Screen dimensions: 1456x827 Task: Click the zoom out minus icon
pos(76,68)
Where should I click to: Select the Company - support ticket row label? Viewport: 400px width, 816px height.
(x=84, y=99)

+++

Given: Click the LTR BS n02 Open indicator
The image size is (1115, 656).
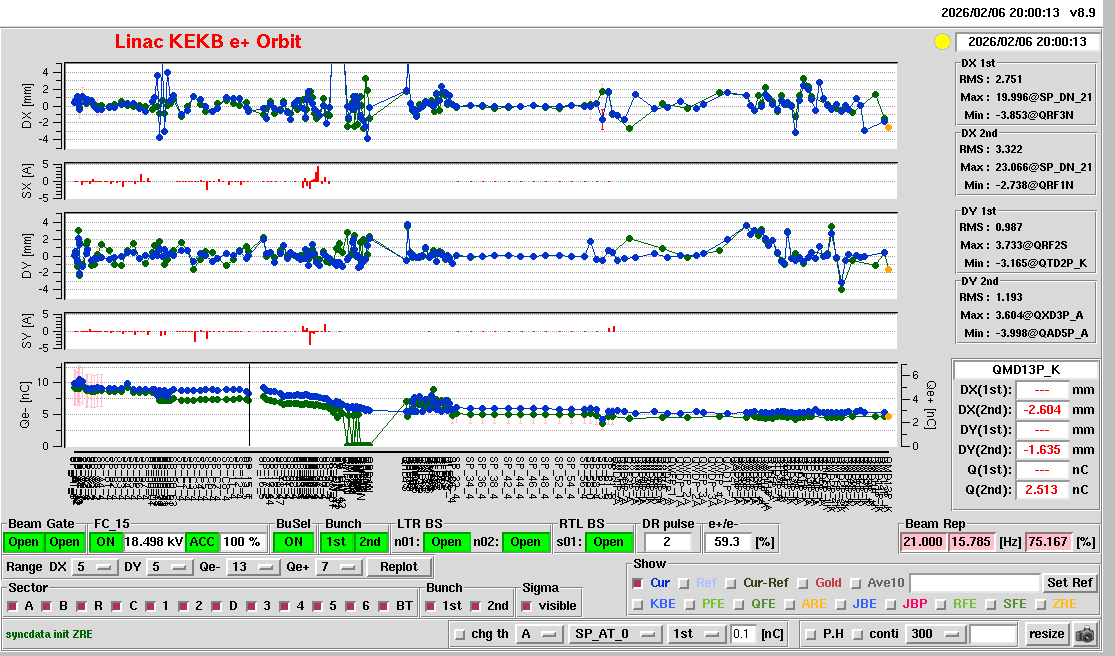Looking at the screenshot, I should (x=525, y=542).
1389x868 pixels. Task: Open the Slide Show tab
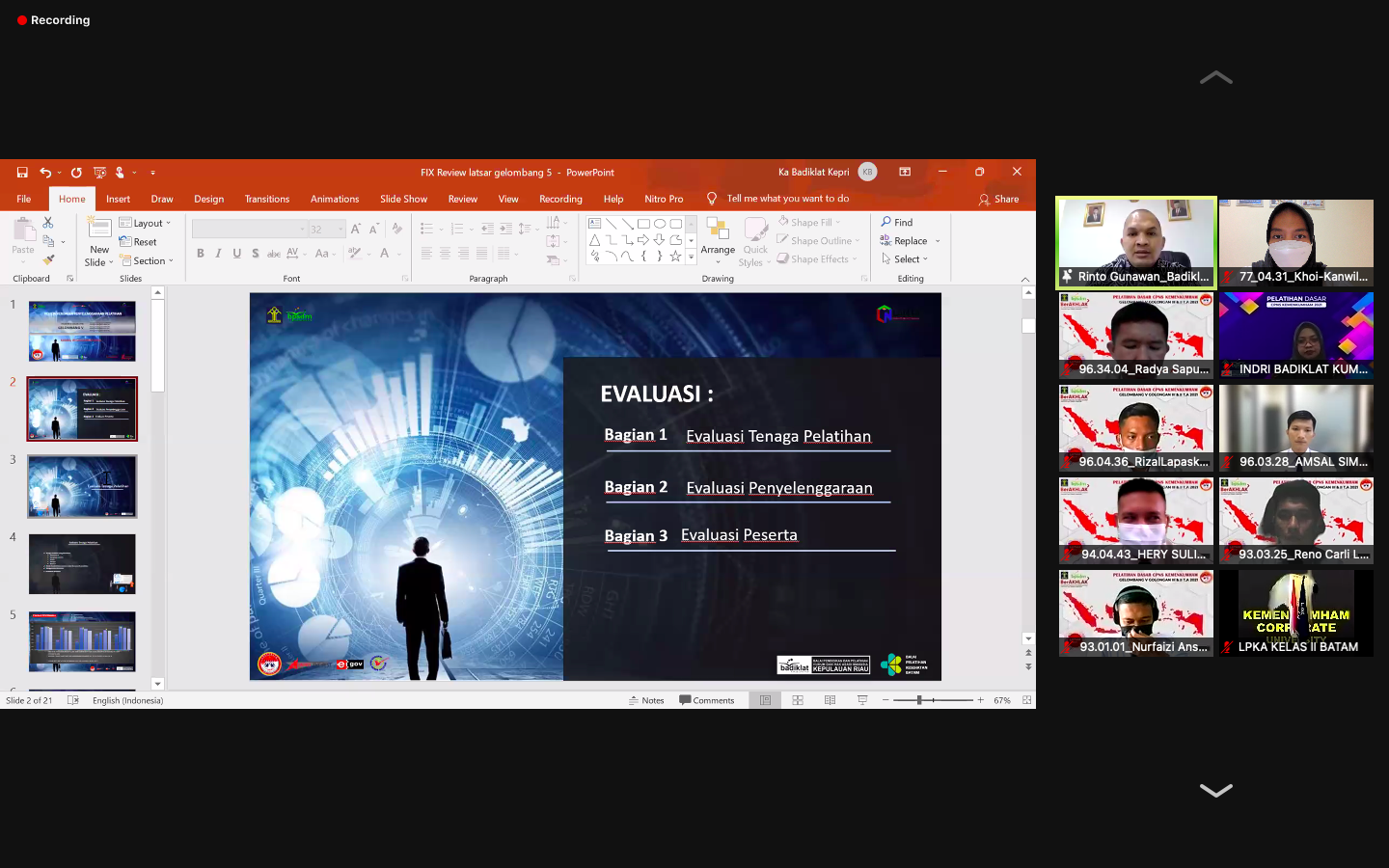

+++

GOAL OF THE EXERCISE: How many lines of the listing above contain the string "Open"? Only the number is wanted.

ANSWER FOR THIS EXERCISE: 2